Programming Exercise 4: Neural Networks Learning


This exercise is to implement the backpropagation algorithm for neural netwroks.
The application is hand-written digit recognition.

  • ex4data1.mat: training set of ahnd-written digits
  • ex4weights.mat: neural network parameters for exercise 4
  • computeNuericalGradient.m: numerically compute gradients.

구현해야 할 함수들

  • sigmoidGradient.m: compute the gradient of the sigmoid function.
  • randInitializeWeights.m: randomly initialize weights.
  • nnCostFunction.m: Neural network cost function.

Neural Networks

이전 과제에서는 matlab으로 feedforard propagation을 구현 했었다.
이번엔 python을 이용해서 최적의 parameter들을 찾는 backpropagation을 구현해 보도록 한다.

1.1 Visualizing the data

데이터를 읽어서 2-dimensional plot으로 표시하는 작업을 수행 한다.
5000개의 training example들로 구성 되어 있다.
각각의 손글씨 이미지들은 20 pixel by 20 pixel grayscale image로 구성되어 있다.
각각의 pixel들은 floating point number로 구성 되어 있다.
이것을 unrolled하게 된다면 400-dimensional vector로 구성 된다.
각각은 단일 row vector가 된다. 트레이닝이 5000이므로 최종적인 input X는 5000 by 400이 된다.

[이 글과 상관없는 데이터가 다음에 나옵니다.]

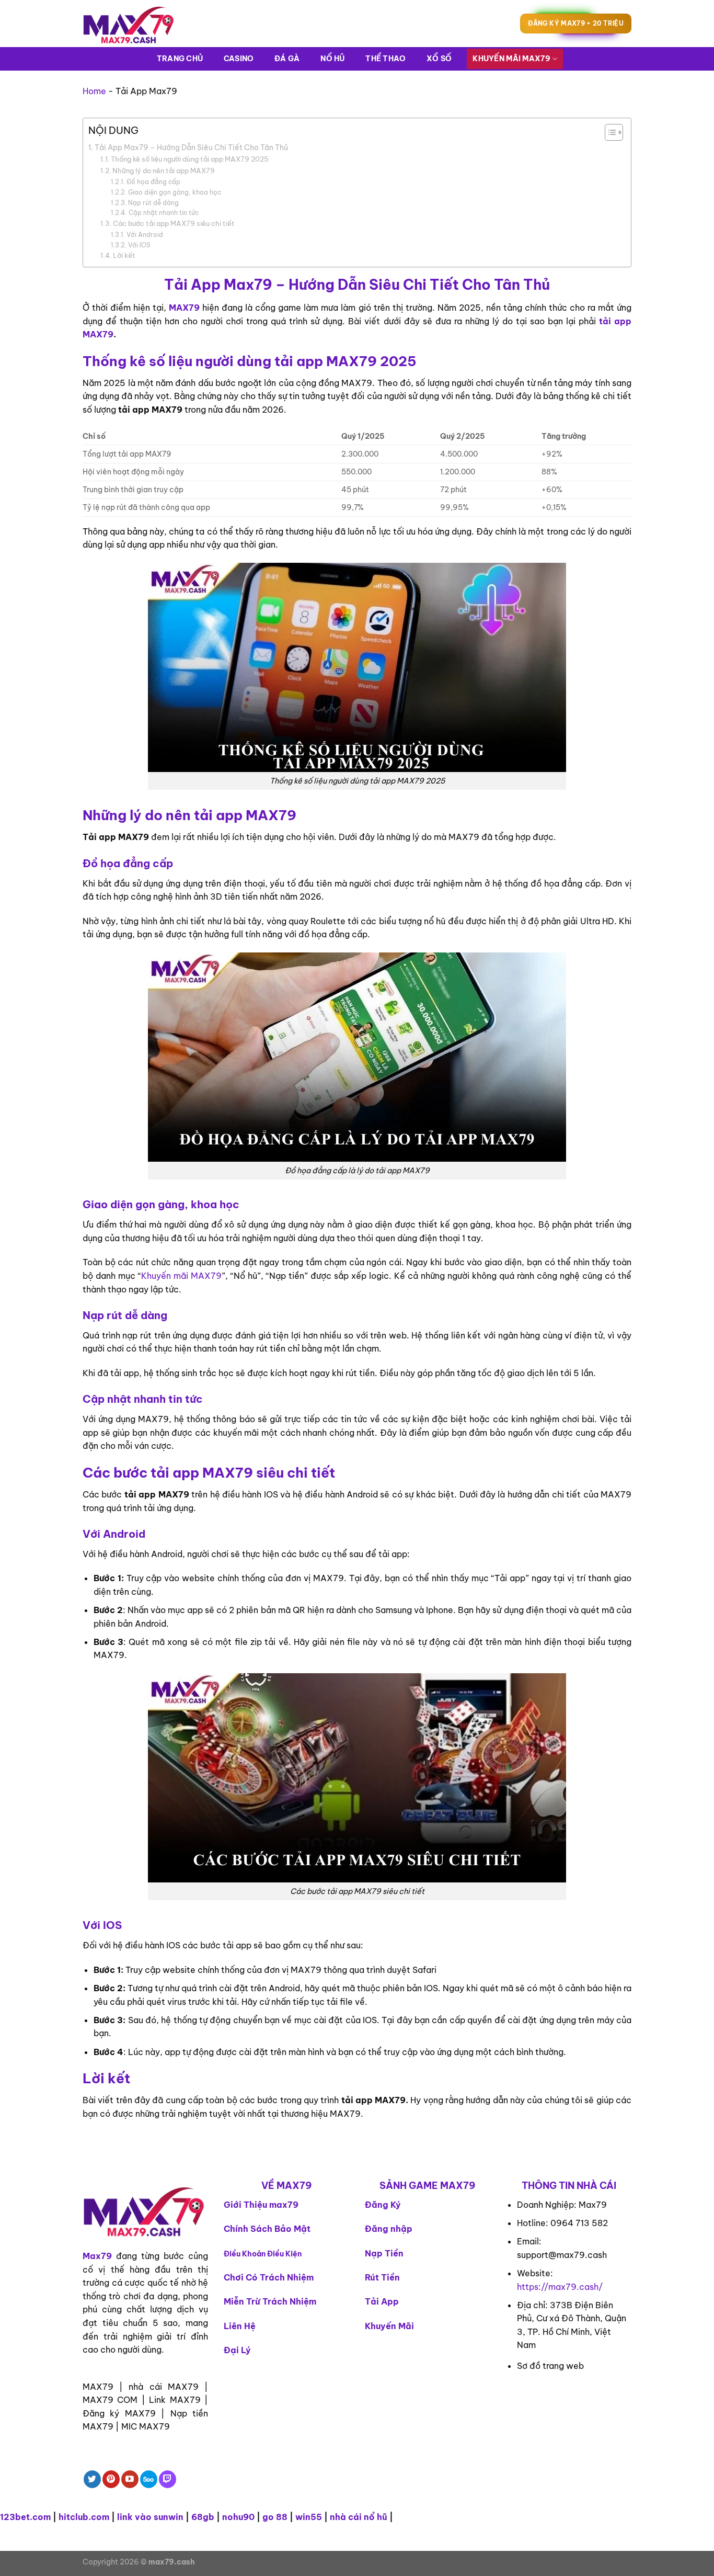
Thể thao (385, 58)
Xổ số (439, 58)
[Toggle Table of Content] (608, 132)
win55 (308, 2517)
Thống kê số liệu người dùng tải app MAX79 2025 (190, 159)
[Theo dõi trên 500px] (148, 2479)
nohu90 (238, 2517)
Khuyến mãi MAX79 (511, 58)
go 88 (274, 2517)
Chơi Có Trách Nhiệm (269, 2277)
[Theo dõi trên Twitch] (167, 2479)
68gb (202, 2517)
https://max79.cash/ (560, 2287)
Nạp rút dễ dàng (153, 203)
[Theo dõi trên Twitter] (92, 2479)
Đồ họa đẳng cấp (153, 182)
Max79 (97, 2256)
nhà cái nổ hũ (358, 2517)
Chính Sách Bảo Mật (267, 2228)
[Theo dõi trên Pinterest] (111, 2479)
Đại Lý (237, 2350)
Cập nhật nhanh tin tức (163, 213)
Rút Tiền (382, 2277)
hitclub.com (84, 2517)
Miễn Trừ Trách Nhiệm (270, 2301)
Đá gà (287, 58)
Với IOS (139, 245)
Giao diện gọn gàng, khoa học (174, 192)
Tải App (382, 2301)
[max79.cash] (135, 23)
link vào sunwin (150, 2517)
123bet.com (25, 2517)
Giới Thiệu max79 (261, 2204)
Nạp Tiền (384, 2253)
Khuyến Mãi (389, 2326)
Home (94, 91)
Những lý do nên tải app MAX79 (163, 170)
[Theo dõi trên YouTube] (130, 2479)
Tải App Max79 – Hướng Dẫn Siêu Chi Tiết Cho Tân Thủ (191, 147)
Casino (239, 58)
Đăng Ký (383, 2204)
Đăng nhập (388, 2228)
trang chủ (180, 58)
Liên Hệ (240, 2326)
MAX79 (184, 307)
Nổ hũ (332, 58)
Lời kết (124, 255)
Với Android (145, 235)
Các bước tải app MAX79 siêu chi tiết (174, 223)
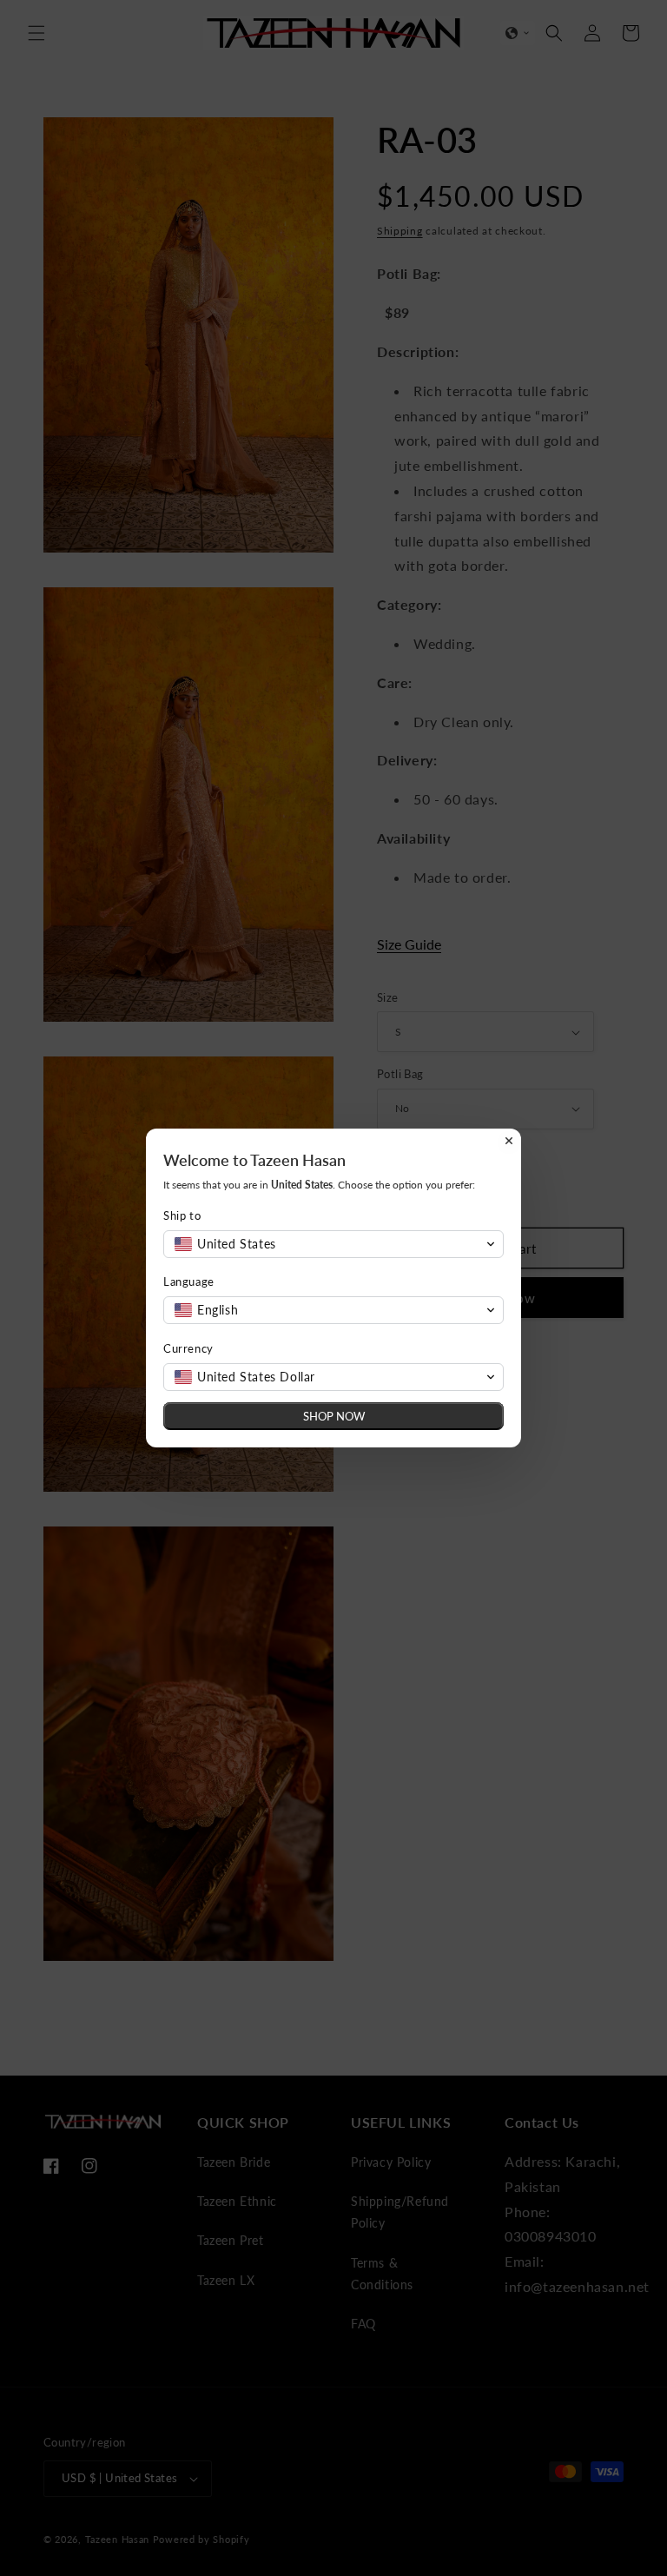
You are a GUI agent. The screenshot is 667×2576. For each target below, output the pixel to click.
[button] (333, 1244)
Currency (188, 1348)
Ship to (182, 1215)
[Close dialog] (509, 1140)
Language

y는 1~9 숫자값을 가지고 있다. matlab에서는 0을 반드시 가지고 있으므로 10으로 그것을 labeled 한다.

Python 구현
필요 라이브러리 Load

%matplotlib inline
import numpy as np
import matplotlib.pyplot as plt
import pandas as pd
import scipy.io #Used to load the OCTAVE *.mat files
import scipy.misc #Used to show matrix as an image
import matplotlib.cm as cm #Used to display images in a specific colormap
import random #To pick random images to display
import scipy.optimize #fmin_cg to train neural network
import itertools
from scipy.special import expit #Vectorized sigmoid function
datafile = 'data/ex4data1.mat'

mat = scipy.io.loadmat( datafile )

X, y = mat['X'], mat['y']

#Insert a column of 1's to X as usual
X = np.insert(X,0,1,axis=1)

print "'y' shape: %s. Unique elements in y: %s"%(y.shape,np.unique(y))
print "'X' shape: %s. X[0] shape: %s"%(X.shape,X[0].shape)
#X is 5000 images. Each image is a row. Each image has 400 pixels unrolled (20x20)
#y is a classification for each image. 1-10, where "10" is the handwritten "0"

출력 결과

'y' shape: (5000, 1). Unique elements in y: [ 1  2  3  4  5  6  7  8  9 10]
'X' shape: (5000, 401). X[0] shape: (401,)

이미지 출력함수

def getDatumImg(row):
    """
    Function that is handed a single np array with shape 1x400,
    crates an image object from it, and returns it
    """
    width, height = 20, 20
    square = row[1:].reshape(width,height)
    return square.T
    
def displayData(indices_to_display = None):
    """
    Function that picks 100 random rows from X, creates a 20x20 image from each,
    then stitches them together into a 10x10 grid of images, and shows it.
    """
    width, height = 20, 20
    nrows, ncols = 10, 10
    if not indices_to_display:
        indices_to_display = random.sample(range(X.shape[0]), 100)
        
    big_picture = np.zeros((height*nrows,width*ncols))
    
    irow, icol = 0, 0
    for idx in indices_to_display:
        if icol == ncols:
            irow += 1
            icol  = 0
        iimg = getDatumImg(X[idx])
        big_picture[irow*height:irow*height+iimg.shape[0],icol*width:icol*width+iimg.shape[1]] = iimg
        icol += 1
    fig = plt.figure(figsize=(6,6))
    img = scipy.misc.toimage( big_picture )
    plt.imshow(img,cmap = cm.Greys_r)
displayData()

최종적으로 10x10으로 축소해서 100장을 출력 한다.

1.2 Model representation

NN의 구성은

  • 3 layers. an input layer (20x20)+1, a hidden layer, and an output layer.
  • a set of network parameters ($\theta^{(1)}$,$\theta^{(2)}$)이고 이미 완벽히 학습된 parameters는ex4weights.mat에 저장되어 있다.
  • $\theta^{(1)}$은 25 dimension을 $\theta^{(2)}$는 10 dimension을 가진다.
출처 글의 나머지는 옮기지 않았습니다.